Lindsay Gottlieb knows how special Cheryl Miller is.

The greatest USC women’s basketball player ever is also — one could certainly argue — the greatest women’s basketball player of all time.

Cheryl Miller is women’s basketball royalty, the best of the best. If there’s a Mount Rushmore of women’s basketball superstars, Miller has to be on it, period, end of sentence.

USC coach Lindsay Gottlieb, in a recent interview with P.J. Brown of Tucson.com, shared how much Cheryl Miller’s support has meant to her and to the USC women’s basketball program. Gottlieb also mentioned how much she personally admires Miller:

“I describe to other people who maybe aren’t as in tune on what it’s like to have Cheryl Miller just stop by as if Michael Jordan walked in just to chat with your players at North Carolina. The best player, really in the history of our game.

“Maybe (Miller’s) career was cut short, but in terms of who she was at ‘SC I can’t help but get goosebumps. Like I’m not starstruck often, but it’s Cheryl Miller. She is this epic player and to have the connection to USC with her to know what our mission is to try and get USC back to the level that she and her teammates were at, and to have her be here in support, it’s just it’s incredibly special. I think that’s an understatement.

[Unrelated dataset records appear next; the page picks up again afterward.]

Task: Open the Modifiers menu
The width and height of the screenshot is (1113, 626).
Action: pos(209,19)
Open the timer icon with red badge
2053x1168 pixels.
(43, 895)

“It’s a unique position to be in in women’s college basketball. I think we’re all stewards of the game. We all have to honor the history. To be here and she’s on my wall, as is Lisa Leslie, Tina Thompson and the McGee twins (Paula and Pamela). But Cheryl is right in the middle so I look at her on the wall every day then she walks to the office and is like, ‘Coach, what’s up? How can I help?’ I’m just like, it’s crazy to me to think this is my life and this is what I get to do. But I take that responsibility really seriously. She’s just such a cool human being and an epic great in our game that I just want to be part of telling her story and also having our players understand what it means to wear the USC jersey.”